▶ [Aufgaben]
A – Beantworte anhand des Textes zur Mitarbeiterbindung diese drei Fragen:
(i) Welche drei Entwicklungen führen häufig zu Fragen der Mitarbeiterbindung?
(ii) Was lässt sich empirisch nicht belegen?
(iii) Was wird in der Praxis bei der Rekrutierung und bei Bindungsfragen vernachlässigt?
B – Fasse den Absatz des Textes zur Mitarbeiterbindung, der mit „Was haben diese Trends gemeinsam?“ beginnt, als kurze Liste zusammen.

▶ [Text]
2. Der Fachkräftemangel, die Diversifizierung der Mitarbeiterschaft sowie die Einführung flexibler Arbeitszeitmodelle führen häufig auch zu Fragen der Mitarbeiterbindung. Mitarbeiterinnen und Mitarbeiter, die sich stark mit einer Organisation identifizieren, kündigen nicht nur weniger, sie erbringen auch nachweislich die bessere Leistung und zeigen zusätzliches Engagement. Ähnlich wie bei der Mitarbeiterrekrutierung wird auch hier in der Praxis häufig über Lohn und Extraleistungen gesprochen. Empirisch lässt sich jedoch nicht belegen, dass eine höhere Bezahlung zu stärkerer Mitarbeiterbindung führt. Wertet man hingegen Kündigungsgründe von Mitarbeiterinnen und Mitarbeitern aus, stellt man fest, dass eine Mehrzahl von Kündigungen wegen weicher Faktoren wie Führung oder Teamklima zu tun haben.
Was haben diese Trends gemeinsam? Zum einen geht es in beiden Fällen um die Beziehung zwischen Organisation und den (potenziellen) Mitarbeiterinnen und Mitarbeitern. Zum anderen werden in der Praxis sowohl bei der Rekrutierung als auch bei Bindungsfragen die weichen Faktoren vernachlässigt, obwohl sie mindestens ebenso wichtig sind, wie der Gehaltszettel.

▶ [Quellenmaterial]

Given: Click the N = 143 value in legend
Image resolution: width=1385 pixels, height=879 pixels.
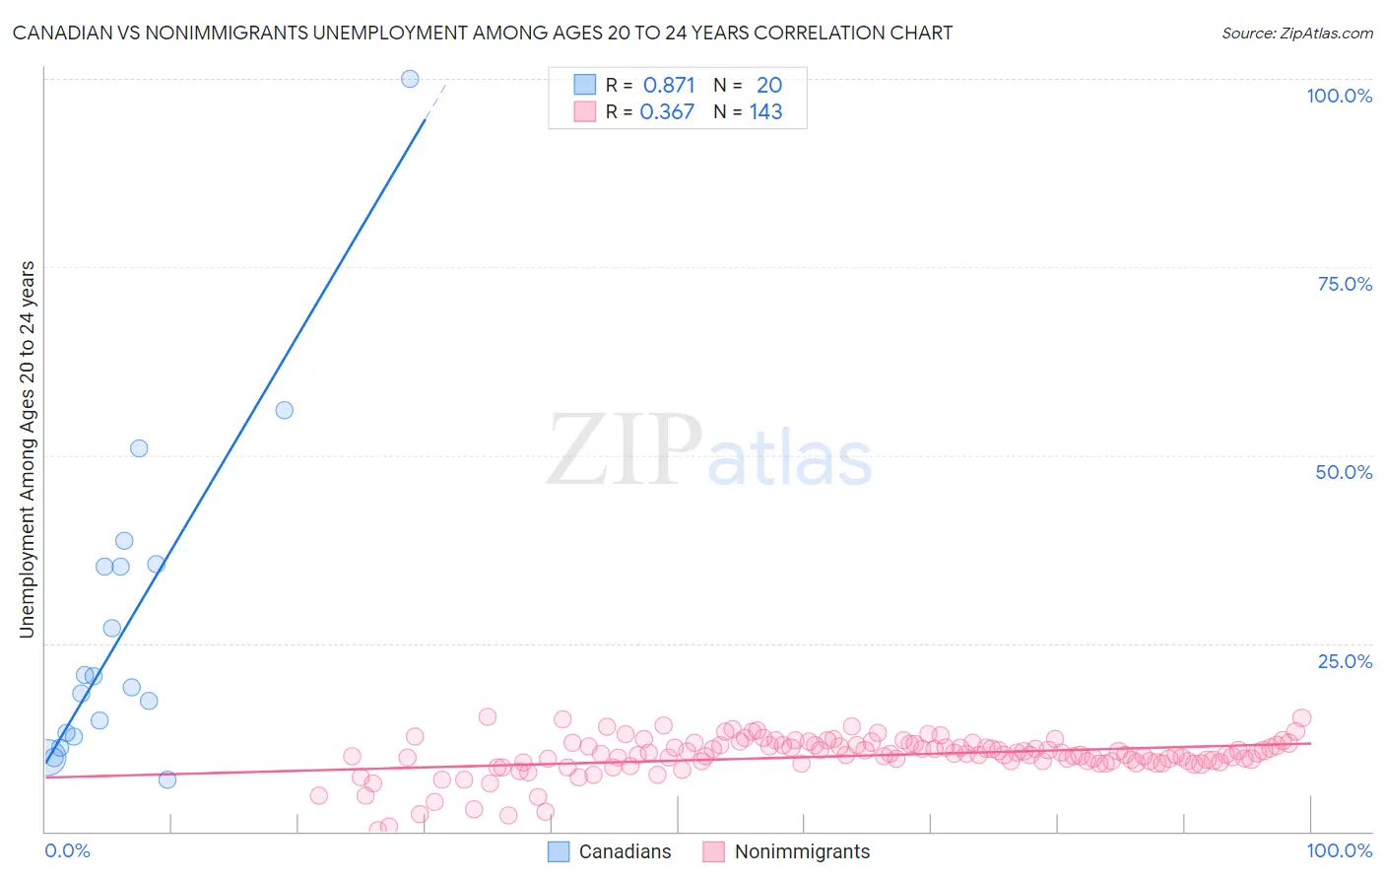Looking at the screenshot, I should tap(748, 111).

▶ [Lösungen]
A –
(i) Der Fachkräftemangel, die Diversifizierung der Mitarbeiterschaft und die Einführung flexibler Arbeitszeitmodelle.
(ii) Dass eine höhere Bezahlung zu stärkerer Mitarbeiterbindung führt.
(iii) Die weichen Faktoren.

B –
- Beide Trends betreffen die Beziehung zwischen der Organisation und den (potenziellen) Mitarbeiterinnen und Mitarbeitern.
- In der Praxis werden bei der Rekrutierung und bei Bindungsfragen die weichen Faktoren vernachlässigt.
- Diese sind mindestens ebenso wichtig wie der Gehaltszettel.